Considered a modern classic, this is the story of a mother who goes out to run some errands and leaves her baby in the care of the dog, Carl. While she is out, Carl and the baby have all kinds of forbidden fun, like sliding down laundry chutes, swimming in the fish tank, and eating junk food. Carl then bathes the baby and puts it back to crib and the mom is none the wiser.

Good natured fun? We'll see who's laughing when Child Protective Services comes knocking at the door. I mean, honestly, who leaves their baby's life in the hands of a rottweiller? I don't care how "good" he is, he doesn't have opposable thumbs!

Alternate (Jaded, Pessimistic) Interpretations of Good Dog, Carl

The Cool Uncle Carl Interpretation: Carl is like the fun uncle who doesn't have to shoulder any of the responsibilities of child-rearing, but gets to come in and spoil the child with his free-wheeling and anti-establishment ways. This curries favor with the child while simultaneously undermining the parents' authority. It all starts innocently enough with laundry chute adventures and junk food... but by the time the baby grows to be a teenager, don't be surprised to find Good Ol' Carl buying the kid cigarettes and beer behind the parents' backs.
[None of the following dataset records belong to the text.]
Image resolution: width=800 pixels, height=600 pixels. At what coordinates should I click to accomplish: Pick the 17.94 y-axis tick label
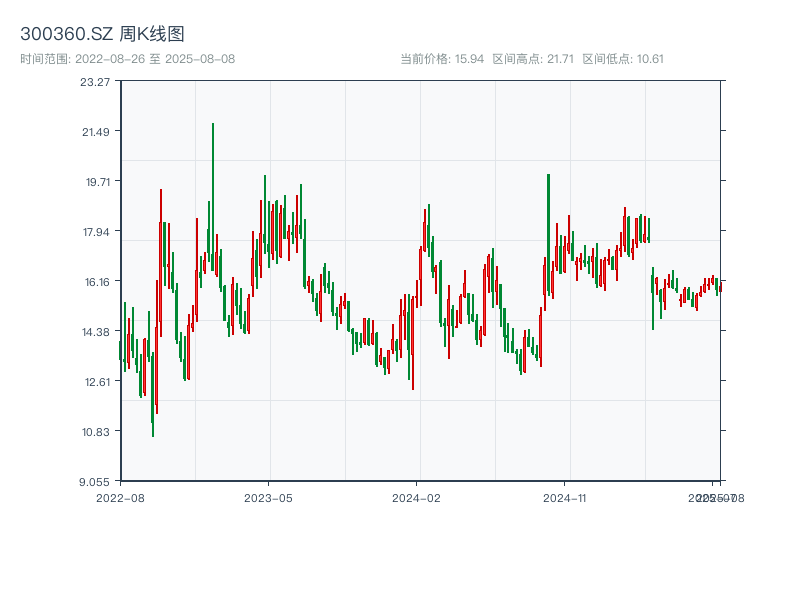96,232
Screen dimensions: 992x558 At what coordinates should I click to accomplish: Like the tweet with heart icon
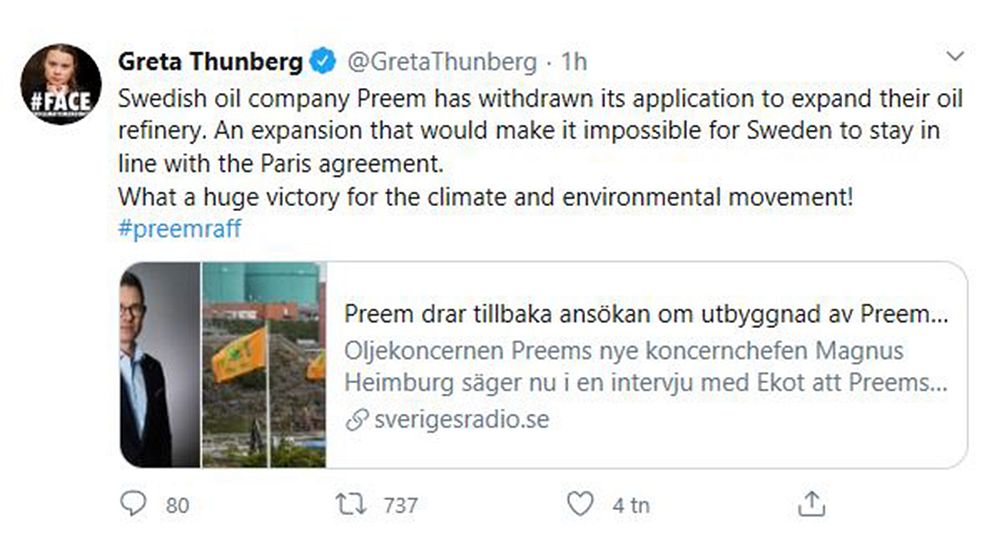pos(580,504)
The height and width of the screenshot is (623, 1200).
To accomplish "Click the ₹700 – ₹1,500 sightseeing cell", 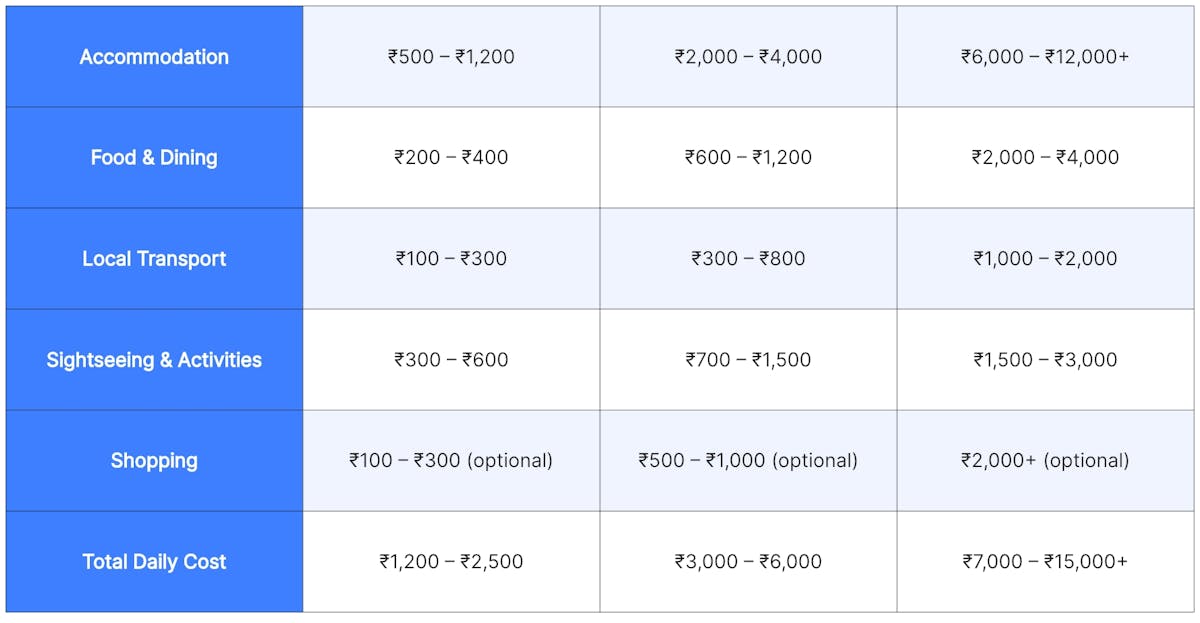I will point(748,360).
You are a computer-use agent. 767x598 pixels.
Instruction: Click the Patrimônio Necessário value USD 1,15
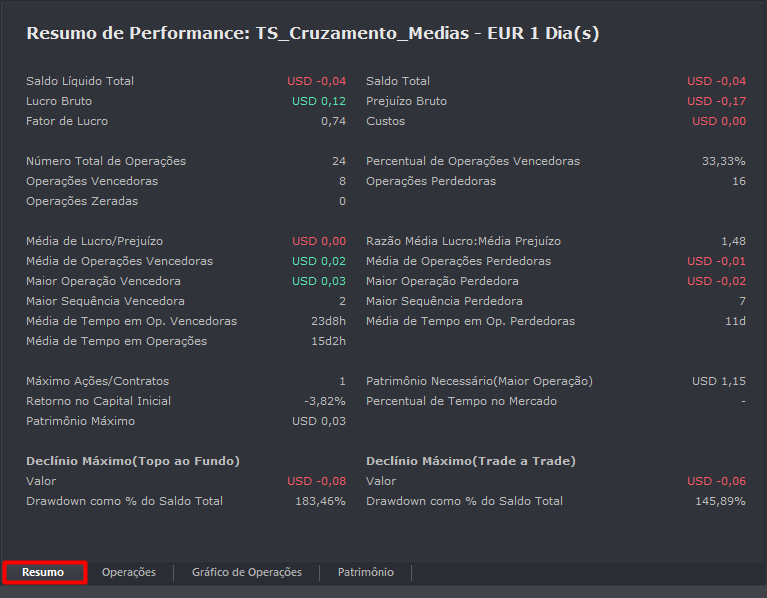coord(718,381)
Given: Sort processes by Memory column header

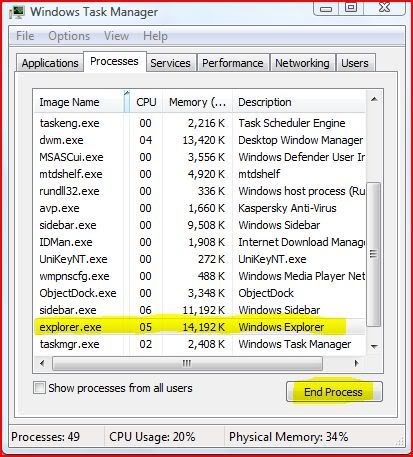Looking at the screenshot, I should pyautogui.click(x=197, y=102).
The Lady and the Tramp Interpretation: Carl misses being the center of attention. Before the baby came along, he was the apple of this family's eye. Now he is merely a supporting cast member, with the baby taking the lead. Desperate to regain the spotlight, Carl decides that he must eliminate the competition. Left alone, he throws the baby down the laundry chute and into the basement, tries to drown it in the fish tank, and even attempts to poison it with obscene amounts of junk food. Fortunately for the family, Carl does not have the fine-tuned skills of a highly trained assassin (again, no thumbs). His attempts are woefully unsuccessful. Knowing that the mother will be home at any minute, he quickly washes the baby, wiping off any fingerprints and destroying all evidence of wrong-doing. The mother doesn't suspect a thing. Perfect. Now all Carl needs is patience as he plots his next move and waits for the family to turn its back... so he can get rid of that damn baby once and for all.

3 comments:

Librarina said...

Just wanted to tell you that your reviews are hilarious. Keep 'em coming!

Rodrigo said...

Oi, achei teu blog pelo google tá bem interessante gostei desse post. Quando der dá uma passada pelo meu blog, é sobre camisetas personalizadas, mostra passo a passo como criar uma camiseta personalizada bem maneira. Até mais.

Chau Dang said...

this one is a bit distrubing.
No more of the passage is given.